The material below must be retyped in full, with every line kept exactly as it is.

Given records section start

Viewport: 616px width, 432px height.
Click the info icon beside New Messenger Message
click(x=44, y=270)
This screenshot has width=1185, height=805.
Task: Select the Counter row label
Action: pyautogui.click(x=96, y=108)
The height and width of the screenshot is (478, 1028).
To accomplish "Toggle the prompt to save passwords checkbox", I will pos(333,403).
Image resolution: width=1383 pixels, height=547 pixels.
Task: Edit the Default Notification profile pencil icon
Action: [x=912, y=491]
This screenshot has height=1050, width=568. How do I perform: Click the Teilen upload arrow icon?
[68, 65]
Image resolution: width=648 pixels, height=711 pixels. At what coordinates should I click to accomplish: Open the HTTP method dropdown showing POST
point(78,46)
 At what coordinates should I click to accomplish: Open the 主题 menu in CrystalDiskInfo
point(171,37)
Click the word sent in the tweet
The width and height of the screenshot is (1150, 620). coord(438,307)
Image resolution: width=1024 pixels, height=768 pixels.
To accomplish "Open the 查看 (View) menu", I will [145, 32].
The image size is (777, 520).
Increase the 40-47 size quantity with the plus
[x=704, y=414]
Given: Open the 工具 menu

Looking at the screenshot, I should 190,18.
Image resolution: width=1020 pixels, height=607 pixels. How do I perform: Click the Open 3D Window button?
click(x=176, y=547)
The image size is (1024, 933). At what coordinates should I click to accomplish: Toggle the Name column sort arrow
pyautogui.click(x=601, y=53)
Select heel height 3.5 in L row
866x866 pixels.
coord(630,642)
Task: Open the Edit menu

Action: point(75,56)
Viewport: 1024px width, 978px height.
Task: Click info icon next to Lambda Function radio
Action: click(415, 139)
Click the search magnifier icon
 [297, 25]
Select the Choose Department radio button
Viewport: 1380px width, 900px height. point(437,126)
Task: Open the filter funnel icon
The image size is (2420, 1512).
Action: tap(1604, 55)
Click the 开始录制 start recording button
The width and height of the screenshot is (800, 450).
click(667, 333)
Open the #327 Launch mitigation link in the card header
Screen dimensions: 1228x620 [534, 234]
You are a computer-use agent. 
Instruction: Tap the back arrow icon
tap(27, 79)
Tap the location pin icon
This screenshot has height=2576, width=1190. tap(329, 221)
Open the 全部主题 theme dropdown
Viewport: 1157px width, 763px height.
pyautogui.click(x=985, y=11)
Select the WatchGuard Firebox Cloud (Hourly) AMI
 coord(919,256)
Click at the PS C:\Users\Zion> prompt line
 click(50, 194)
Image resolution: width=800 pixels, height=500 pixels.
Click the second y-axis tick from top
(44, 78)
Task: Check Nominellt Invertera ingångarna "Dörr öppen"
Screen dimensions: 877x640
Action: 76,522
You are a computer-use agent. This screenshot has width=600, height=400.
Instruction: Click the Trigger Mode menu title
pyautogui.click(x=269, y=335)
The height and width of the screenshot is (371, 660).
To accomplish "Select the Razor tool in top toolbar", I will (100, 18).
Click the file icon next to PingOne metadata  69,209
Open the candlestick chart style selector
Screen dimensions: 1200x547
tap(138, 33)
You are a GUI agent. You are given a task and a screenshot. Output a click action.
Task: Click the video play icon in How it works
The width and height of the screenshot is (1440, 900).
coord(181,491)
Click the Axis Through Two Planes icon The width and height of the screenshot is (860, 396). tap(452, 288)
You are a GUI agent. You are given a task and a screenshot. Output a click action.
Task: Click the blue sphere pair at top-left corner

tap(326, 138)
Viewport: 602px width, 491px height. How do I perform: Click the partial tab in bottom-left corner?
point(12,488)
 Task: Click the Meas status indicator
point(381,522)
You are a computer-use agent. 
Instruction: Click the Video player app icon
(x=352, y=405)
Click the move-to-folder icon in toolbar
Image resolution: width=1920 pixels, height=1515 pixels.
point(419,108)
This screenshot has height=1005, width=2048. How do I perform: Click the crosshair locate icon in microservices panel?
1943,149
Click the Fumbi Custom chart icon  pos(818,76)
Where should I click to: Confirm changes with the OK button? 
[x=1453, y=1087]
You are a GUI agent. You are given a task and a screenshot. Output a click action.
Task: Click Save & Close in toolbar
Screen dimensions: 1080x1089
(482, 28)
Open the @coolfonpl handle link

Given records section end

§ The answer
Viewport: 616px width, 432px height.
Click the info icon beside New Messenger Message
click(x=44, y=270)
This screenshot has width=1185, height=805.
Task: Select the Counter row label
Action: pyautogui.click(x=96, y=108)
The height and width of the screenshot is (478, 1028).
To accomplish "Toggle the prompt to save passwords checkbox", I will pos(333,403).
Image resolution: width=1383 pixels, height=547 pixels.
Task: Edit the Default Notification profile pencil icon
Action: [x=912, y=491]
This screenshot has height=1050, width=568. How do I perform: Click the Teilen upload arrow icon?
[68, 65]
Image resolution: width=648 pixels, height=711 pixels. At what coordinates should I click to accomplish: Open the HTTP method dropdown showing POST
point(78,46)
 At what coordinates should I click to accomplish: Open the 主题 menu in CrystalDiskInfo
point(171,37)
Click the word sent in the tweet
The width and height of the screenshot is (1150, 620). coord(438,307)
Image resolution: width=1024 pixels, height=768 pixels.
To accomplish "Open the 查看 (View) menu", I will [145, 32].
The image size is (777, 520).
Increase the 40-47 size quantity with the plus
[x=704, y=414]
Given: Open the 工具 menu

Looking at the screenshot, I should 190,18.
Image resolution: width=1020 pixels, height=607 pixels. How do I perform: Click the Open 3D Window button?
click(x=176, y=547)
The image size is (1024, 933). At what coordinates should I click to accomplish: Toggle the Name column sort arrow
pyautogui.click(x=601, y=53)
Select heel height 3.5 in L row
866x866 pixels.
coord(630,642)
Task: Open the Edit menu

Action: point(75,56)
Viewport: 1024px width, 978px height.
Task: Click info icon next to Lambda Function radio
Action: click(415, 139)
Click the search magnifier icon
 [297, 25]
Select the Choose Department radio button
Viewport: 1380px width, 900px height. point(437,126)
Task: Open the filter funnel icon
The image size is (2420, 1512).
Action: tap(1604, 55)
Click the 开始录制 start recording button
The width and height of the screenshot is (800, 450).
click(667, 333)
Open the #327 Launch mitigation link in the card header
Screen dimensions: 1228x620 [534, 234]
You are a computer-use agent. 
Instruction: Tap the back arrow icon
tap(27, 79)
Tap the location pin icon
This screenshot has height=2576, width=1190. tap(329, 221)
Open the 全部主题 theme dropdown
Viewport: 1157px width, 763px height.
pyautogui.click(x=985, y=11)
Select the WatchGuard Firebox Cloud (Hourly) AMI
 coord(919,256)
Click at the PS C:\Users\Zion> prompt line
 click(50, 194)
Image resolution: width=800 pixels, height=500 pixels.
Click the second y-axis tick from top
(44, 78)
Task: Check Nominellt Invertera ingångarna "Dörr öppen"
Screen dimensions: 877x640
Action: 76,522
You are a computer-use agent. This screenshot has width=600, height=400.
Instruction: Click the Trigger Mode menu title
pyautogui.click(x=269, y=335)
The height and width of the screenshot is (371, 660).
To accomplish "Select the Razor tool in top toolbar", I will (100, 18).
Click the file icon next to PingOne metadata  69,209
Open the candlestick chart style selector
Screen dimensions: 1200x547
tap(138, 33)
You are a GUI agent. You are given a task and a screenshot. Output a click action.
Task: Click the video play icon in How it works
The width and height of the screenshot is (1440, 900).
coord(181,491)
Click the Axis Through Two Planes icon The width and height of the screenshot is (860, 396). tap(452, 288)
You are a GUI agent. You are given a task and a screenshot. Output a click action.
Task: Click the blue sphere pair at top-left corner

tap(326, 138)
Viewport: 602px width, 491px height. How do I perform: Click the partial tab in bottom-left corner?
point(12,488)
 Task: Click the Meas status indicator
point(381,522)
You are a computer-use agent. 
Instruction: Click the Video player app icon
(x=352, y=405)
Click the move-to-folder icon in toolbar
Image resolution: width=1920 pixels, height=1515 pixels.
point(419,108)
This screenshot has height=1005, width=2048. How do I perform: Click the crosshair locate icon in microservices panel?
1943,149
Click the Fumbi Custom chart icon  pos(818,76)
Where should I click to: Confirm changes with the OK button? 
[x=1453, y=1087]
You are a GUI agent. You are given a task and a screenshot. Output a click action.
Task: Click Save & Close in toolbar
Screen dimensions: 1080x1089
(482, 28)
Open the @coolfonpl handle link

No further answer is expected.